Work request:
Please retype each record exactly as it stands below.

(Records supplied begins)

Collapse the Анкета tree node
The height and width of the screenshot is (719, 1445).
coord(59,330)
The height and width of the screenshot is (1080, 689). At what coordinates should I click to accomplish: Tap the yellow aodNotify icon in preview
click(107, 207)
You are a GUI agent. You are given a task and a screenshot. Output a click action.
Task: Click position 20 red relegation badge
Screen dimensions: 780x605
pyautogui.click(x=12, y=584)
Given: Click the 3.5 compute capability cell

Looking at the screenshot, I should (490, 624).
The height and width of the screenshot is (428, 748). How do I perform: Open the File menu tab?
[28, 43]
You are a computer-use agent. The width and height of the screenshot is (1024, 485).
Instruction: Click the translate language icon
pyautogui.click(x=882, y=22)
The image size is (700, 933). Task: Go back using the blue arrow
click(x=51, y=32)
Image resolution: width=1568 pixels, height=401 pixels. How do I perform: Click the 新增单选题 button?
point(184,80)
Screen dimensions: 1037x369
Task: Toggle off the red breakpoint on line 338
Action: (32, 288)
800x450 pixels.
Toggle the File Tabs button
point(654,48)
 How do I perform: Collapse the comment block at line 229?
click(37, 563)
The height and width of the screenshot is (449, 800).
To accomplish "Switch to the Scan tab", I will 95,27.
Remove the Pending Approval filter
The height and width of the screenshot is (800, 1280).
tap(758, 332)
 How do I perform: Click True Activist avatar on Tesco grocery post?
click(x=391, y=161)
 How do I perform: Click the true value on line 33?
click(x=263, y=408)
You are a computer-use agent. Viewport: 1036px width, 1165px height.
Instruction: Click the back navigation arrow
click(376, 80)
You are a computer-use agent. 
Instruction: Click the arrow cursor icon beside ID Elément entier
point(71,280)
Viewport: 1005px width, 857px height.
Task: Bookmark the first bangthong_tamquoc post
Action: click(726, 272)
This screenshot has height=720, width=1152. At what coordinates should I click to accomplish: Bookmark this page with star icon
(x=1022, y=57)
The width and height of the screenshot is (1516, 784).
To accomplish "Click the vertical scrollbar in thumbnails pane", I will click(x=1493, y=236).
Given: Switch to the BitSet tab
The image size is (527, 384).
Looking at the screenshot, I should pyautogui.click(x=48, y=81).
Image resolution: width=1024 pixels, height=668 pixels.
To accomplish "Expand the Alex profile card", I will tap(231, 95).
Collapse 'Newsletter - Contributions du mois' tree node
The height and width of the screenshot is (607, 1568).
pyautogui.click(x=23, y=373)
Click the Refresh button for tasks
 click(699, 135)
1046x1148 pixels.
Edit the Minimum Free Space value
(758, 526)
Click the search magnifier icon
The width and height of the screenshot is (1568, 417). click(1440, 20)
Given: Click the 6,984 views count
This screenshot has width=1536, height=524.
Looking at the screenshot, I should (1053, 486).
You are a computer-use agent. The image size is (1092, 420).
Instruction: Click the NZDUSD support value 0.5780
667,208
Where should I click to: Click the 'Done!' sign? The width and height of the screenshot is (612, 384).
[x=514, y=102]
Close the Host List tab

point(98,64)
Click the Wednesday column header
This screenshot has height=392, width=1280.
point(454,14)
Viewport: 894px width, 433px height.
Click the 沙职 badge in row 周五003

(Records supplied ends)

Task result:
Collapse the Анкета tree node
The height and width of the screenshot is (719, 1445).
coord(59,330)
The height and width of the screenshot is (1080, 689). At what coordinates should I click to accomplish: Tap the yellow aodNotify icon in preview
click(107, 207)
You are a GUI agent. You are given a task and a screenshot. Output a click action.
Task: Click position 20 red relegation badge
Screen dimensions: 780x605
pyautogui.click(x=12, y=584)
Given: Click the 3.5 compute capability cell

Looking at the screenshot, I should (490, 624).
The height and width of the screenshot is (428, 748). How do I perform: Open the File menu tab?
[28, 43]
You are a computer-use agent. The width and height of the screenshot is (1024, 485).
Instruction: Click the translate language icon
pyautogui.click(x=882, y=22)
The image size is (700, 933). Task: Go back using the blue arrow
click(x=51, y=32)
Image resolution: width=1568 pixels, height=401 pixels. How do I perform: Click the 新增单选题 button?
point(184,80)
Screen dimensions: 1037x369
Task: Toggle off the red breakpoint on line 338
Action: (32, 288)
800x450 pixels.
Toggle the File Tabs button
point(654,48)
 How do I perform: Collapse the comment block at line 229?
click(37, 563)
The height and width of the screenshot is (449, 800).
To accomplish "Switch to the Scan tab", I will 95,27.
Remove the Pending Approval filter
The height and width of the screenshot is (800, 1280).
tap(758, 332)
 How do I perform: Click True Activist avatar on Tesco grocery post?
click(x=391, y=161)
 How do I perform: Click the true value on line 33?
click(x=263, y=408)
You are a computer-use agent. Viewport: 1036px width, 1165px height.
Instruction: Click the back navigation arrow
click(376, 80)
You are a computer-use agent. 
Instruction: Click the arrow cursor icon beside ID Elément entier
point(71,280)
Viewport: 1005px width, 857px height.
Task: Bookmark the first bangthong_tamquoc post
Action: click(726, 272)
This screenshot has height=720, width=1152. At what coordinates should I click to accomplish: Bookmark this page with star icon
(x=1022, y=57)
The width and height of the screenshot is (1516, 784).
To accomplish "Click the vertical scrollbar in thumbnails pane", I will click(x=1493, y=236).
Given: Switch to the BitSet tab
The image size is (527, 384).
Looking at the screenshot, I should pyautogui.click(x=48, y=81).
Image resolution: width=1024 pixels, height=668 pixels.
To accomplish "Expand the Alex profile card", I will tap(231, 95).
Collapse 'Newsletter - Contributions du mois' tree node
The height and width of the screenshot is (607, 1568).
pyautogui.click(x=23, y=373)
Click the Refresh button for tasks
 click(699, 135)
1046x1148 pixels.
Edit the Minimum Free Space value
(758, 526)
Click the search magnifier icon
The width and height of the screenshot is (1568, 417). click(1440, 20)
Given: Click the 6,984 views count
This screenshot has width=1536, height=524.
Looking at the screenshot, I should (1053, 486).
You are a computer-use agent. The image size is (1092, 420).
Instruction: Click the NZDUSD support value 0.5780
667,208
Where should I click to: Click the 'Done!' sign? The width and height of the screenshot is (612, 384).
[x=514, y=102]
Close the Host List tab

point(98,64)
Click the Wednesday column header
This screenshot has height=392, width=1280.
point(454,14)
Viewport: 894px width, 433px height.
Click the 沙职 badge in row 周五003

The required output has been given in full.